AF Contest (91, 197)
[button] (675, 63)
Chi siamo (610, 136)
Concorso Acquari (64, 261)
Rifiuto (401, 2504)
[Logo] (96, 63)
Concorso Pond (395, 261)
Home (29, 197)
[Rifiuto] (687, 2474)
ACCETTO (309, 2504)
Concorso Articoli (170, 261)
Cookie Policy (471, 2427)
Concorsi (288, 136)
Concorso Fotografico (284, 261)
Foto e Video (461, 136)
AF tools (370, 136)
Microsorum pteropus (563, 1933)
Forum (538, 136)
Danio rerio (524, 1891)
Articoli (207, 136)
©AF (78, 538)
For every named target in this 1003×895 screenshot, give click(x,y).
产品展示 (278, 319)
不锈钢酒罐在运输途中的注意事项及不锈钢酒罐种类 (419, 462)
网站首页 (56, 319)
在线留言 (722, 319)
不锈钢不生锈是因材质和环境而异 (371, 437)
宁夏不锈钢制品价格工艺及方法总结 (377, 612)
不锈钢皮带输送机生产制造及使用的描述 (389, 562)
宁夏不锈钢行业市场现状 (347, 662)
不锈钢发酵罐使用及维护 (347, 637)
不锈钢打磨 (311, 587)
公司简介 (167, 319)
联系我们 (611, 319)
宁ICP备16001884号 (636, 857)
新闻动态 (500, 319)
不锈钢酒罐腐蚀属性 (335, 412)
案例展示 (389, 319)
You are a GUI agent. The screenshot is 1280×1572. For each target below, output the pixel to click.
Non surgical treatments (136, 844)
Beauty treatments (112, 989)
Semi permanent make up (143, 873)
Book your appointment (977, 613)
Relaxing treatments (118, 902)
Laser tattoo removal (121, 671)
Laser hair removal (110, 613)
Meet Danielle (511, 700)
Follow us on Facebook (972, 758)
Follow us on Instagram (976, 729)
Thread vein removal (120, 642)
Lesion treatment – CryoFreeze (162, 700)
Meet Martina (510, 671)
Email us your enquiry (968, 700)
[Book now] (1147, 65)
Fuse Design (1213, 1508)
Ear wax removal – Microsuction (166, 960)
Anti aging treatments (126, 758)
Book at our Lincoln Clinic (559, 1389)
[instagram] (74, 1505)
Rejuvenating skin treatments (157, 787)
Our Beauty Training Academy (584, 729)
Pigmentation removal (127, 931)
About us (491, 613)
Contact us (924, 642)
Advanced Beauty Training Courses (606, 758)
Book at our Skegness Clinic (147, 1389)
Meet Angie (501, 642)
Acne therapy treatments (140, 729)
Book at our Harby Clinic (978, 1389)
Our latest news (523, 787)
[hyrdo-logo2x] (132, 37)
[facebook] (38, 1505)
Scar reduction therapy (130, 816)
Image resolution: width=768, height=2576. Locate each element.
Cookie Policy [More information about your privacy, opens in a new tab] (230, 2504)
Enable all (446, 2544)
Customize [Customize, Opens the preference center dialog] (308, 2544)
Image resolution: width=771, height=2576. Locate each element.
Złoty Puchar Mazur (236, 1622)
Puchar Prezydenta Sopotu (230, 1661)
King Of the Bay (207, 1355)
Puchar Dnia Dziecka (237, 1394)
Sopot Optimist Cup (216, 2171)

■ ■ ■ ■

▶ WORK TO COMPLETE
Render the stretch of records from the line containing "Meet Martina (510, 671)" through the end of the records as a Markdown table with the columns Row and Record line, numbering each line and leaving out blank lines.

▶ FINISHED ANSWER
| Row | Record line |
|---|---|
| 1 | Meet Martina (510, 671) |
| 2 | Email us your enquiry (968, 700) |
| 3 | [Book now] (1147, 65) |
| 4 | Fuse Design (1213, 1508) |
| 5 | Ear wax removal – Microsuction (166, 960) |
| 6 | Anti aging treatments (126, 758) |
| 7 | Book at our Lincoln Clinic (559, 1389) |
| 8 | [instagram] (74, 1505) |
| 9 | Rejuvenating skin treatments (157, 787) |
| 10 | Our Beauty Training Academy (584, 729) |
| 11 | Pigmentation removal (127, 931) |
| 12 | About us (491, 613) |
| 13 | Contact us (924, 642) |
| 14 | Advanced Beauty Training Courses (606, 758) |
| 15 | Book at our Skegness Clinic (147, 1389) |
| 16 | Meet Angie (501, 642) |
| 17 | Acne therapy treatments (140, 729) |
| 18 | Book at our Harby Clinic (978, 1389) |
| 19 | Our latest news (523, 787) |
| 20 | [hyrdo-logo2x] (132, 37) |
| 21 | [facebook] (38, 1505) |
| 22 | Scar reduction therapy (130, 816) |
| 23 | Image resolution: width=768, height=2576. Locate each element. |
| 24 | Cookie Policy [More information about your privacy, opens in a new tab] (230, 2504) |
| 25 | Enable all (446, 2544) |
| 26 | Customize [Customize, Opens the preference center dialog] (308, 2544) |
| 27 | Image resolution: width=771, height=2576. Locate each element. |
| 28 | Złoty Puchar Mazur (236, 1622) |
| 29 | Puchar Prezydenta Sopotu (230, 1661) |
| 30 | King Of the Bay (207, 1355) |
| 31 | Puchar Dnia Dziecka (237, 1394) |
| 32 | Sopot Optimist Cup (216, 2171) |